Non Yvan, ne hurle pas au cliché, surtout que je suis certaine d’apprécier ton film « criant de vérité ». Mais dorénavant tu sauras qu’un étudiant, d’Assas ou non, ça ne sourit pas à chaque bouffée de fumée dégagée par sa clope, ça s’étouffe, ça ne glousse pas son sac de 15 tonnes sous le bras pendant 20 minutes, ça le pose, et enfin, ça ne forme pas de petits groupes distincts en nombre impair aux quatre coins du parvis, ça caille donc ça rentre.
J’ai d’ailleurs découvert que nos professeurs portaient des costumes en velours côtelés, j’ai donc été ravie d’apprendre notre partenariat avec la Sorbonne.
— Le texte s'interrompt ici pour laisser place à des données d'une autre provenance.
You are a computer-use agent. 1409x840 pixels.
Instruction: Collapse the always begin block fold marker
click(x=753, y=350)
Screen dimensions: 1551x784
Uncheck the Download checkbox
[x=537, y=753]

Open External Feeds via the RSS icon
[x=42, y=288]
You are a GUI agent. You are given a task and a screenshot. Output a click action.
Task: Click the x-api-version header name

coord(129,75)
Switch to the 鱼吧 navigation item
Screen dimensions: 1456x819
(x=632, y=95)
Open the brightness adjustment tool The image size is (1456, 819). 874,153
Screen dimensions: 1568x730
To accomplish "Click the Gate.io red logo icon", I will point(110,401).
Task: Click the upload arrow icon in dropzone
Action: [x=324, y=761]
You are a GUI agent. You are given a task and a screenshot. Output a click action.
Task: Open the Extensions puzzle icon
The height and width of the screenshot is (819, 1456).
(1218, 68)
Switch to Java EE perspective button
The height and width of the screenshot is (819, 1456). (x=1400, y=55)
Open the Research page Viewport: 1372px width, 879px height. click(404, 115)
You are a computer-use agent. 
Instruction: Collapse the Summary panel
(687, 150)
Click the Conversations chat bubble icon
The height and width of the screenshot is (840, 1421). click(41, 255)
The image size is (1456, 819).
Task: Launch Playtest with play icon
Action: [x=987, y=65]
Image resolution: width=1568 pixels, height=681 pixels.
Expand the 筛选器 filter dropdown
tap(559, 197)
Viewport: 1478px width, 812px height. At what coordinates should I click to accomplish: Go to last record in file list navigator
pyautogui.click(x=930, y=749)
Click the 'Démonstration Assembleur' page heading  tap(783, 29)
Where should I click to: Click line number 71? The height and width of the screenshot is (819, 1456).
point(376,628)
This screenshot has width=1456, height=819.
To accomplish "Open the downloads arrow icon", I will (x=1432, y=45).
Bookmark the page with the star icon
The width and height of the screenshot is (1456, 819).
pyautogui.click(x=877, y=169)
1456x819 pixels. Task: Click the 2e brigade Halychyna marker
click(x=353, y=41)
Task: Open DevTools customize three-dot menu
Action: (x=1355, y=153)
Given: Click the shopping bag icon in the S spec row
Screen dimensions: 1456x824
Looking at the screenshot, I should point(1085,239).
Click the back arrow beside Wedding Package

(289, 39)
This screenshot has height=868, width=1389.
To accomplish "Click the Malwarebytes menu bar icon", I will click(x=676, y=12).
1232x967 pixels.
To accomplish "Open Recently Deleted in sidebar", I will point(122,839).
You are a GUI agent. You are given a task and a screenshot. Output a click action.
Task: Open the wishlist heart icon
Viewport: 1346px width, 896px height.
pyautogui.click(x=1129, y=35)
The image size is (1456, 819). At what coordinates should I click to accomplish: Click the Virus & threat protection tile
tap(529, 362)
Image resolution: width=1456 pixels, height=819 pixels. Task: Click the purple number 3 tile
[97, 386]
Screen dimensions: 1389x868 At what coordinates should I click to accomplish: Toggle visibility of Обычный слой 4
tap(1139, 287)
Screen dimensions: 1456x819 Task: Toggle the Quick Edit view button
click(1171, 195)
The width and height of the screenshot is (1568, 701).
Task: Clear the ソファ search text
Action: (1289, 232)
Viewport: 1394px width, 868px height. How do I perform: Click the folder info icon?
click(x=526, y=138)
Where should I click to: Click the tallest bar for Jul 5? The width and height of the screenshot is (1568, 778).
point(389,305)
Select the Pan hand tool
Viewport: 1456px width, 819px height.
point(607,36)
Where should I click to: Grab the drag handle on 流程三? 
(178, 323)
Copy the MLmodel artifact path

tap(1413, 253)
Rassure toi mon constat fut bref puisque la fin de ma pause clope habituellement marquée par la consumation de la dite clope fut cette fois et ce jusqu’à la fin de ma journée impulsée par un délicat « Silence plateau, ça tourne » de ta charmante collègue.
Ne t’en fais pas, même si j’ai l’air agacée j’ai beaucoup plus ri à l’intérieur. J’ai pu y découvrir tes cadreurs, perchistes et autres. Ho ils étaient reconnaissables je t’avoue, le pantalon militaire rempli de trucs inutiles faussement indispensables, j’ai encore vu ça que chez vous.
Puis j’ai eu l’honneur d’apercevoir Camélia, courant, cheveux au vent dans le couloir pour trouver sa salle de cours ou l’amour de sa vie (j’ai pas encore bien cerné le thème du film). Je dis cheveux au vent parce que j’ai eu l’impression qu’elle avait froid, entre son mug rempli de thé, et sa doudoune qu’elle remettait entre chaque prise ça m’a brisé le cœur.
Mais nous si tu te posais la question, ce dont je ne doute pas, ça allait. Bon le Patio était fermé, le parvis impraticable, et le couloir quelque peu bouchonnant, mais par la même occasion, Arte a pu tourner un documentaire en immersion dans le quotidien d’un étudiant lambda (la Sorbonne était privatisée pour cause de cours ce jour là).
J’exagère je ne doute pas du réalisme de ton « art scénarisé ». J’ai d’ailleurs aperçu ton appel à candidature pour jouer un mec du GUD. J’aurai bien postulé à défaut du rôle de princesse des nuages que Camélia m’a volé, mais Godard m’a interdit de couper mes cheveux pour son prochain film.
Je t’embrasse et on se voit aux Césars.